● Your assignment
Exactly as written, transcribe the lines that run from the one containing "Screen dimensions: 306x244" to the end of the records below.

● Source information
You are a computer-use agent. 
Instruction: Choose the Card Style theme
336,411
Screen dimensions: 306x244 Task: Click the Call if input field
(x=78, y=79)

● Exercise response
Screen dimensions: 306x244 Task: Click the Call if input field
(x=78, y=79)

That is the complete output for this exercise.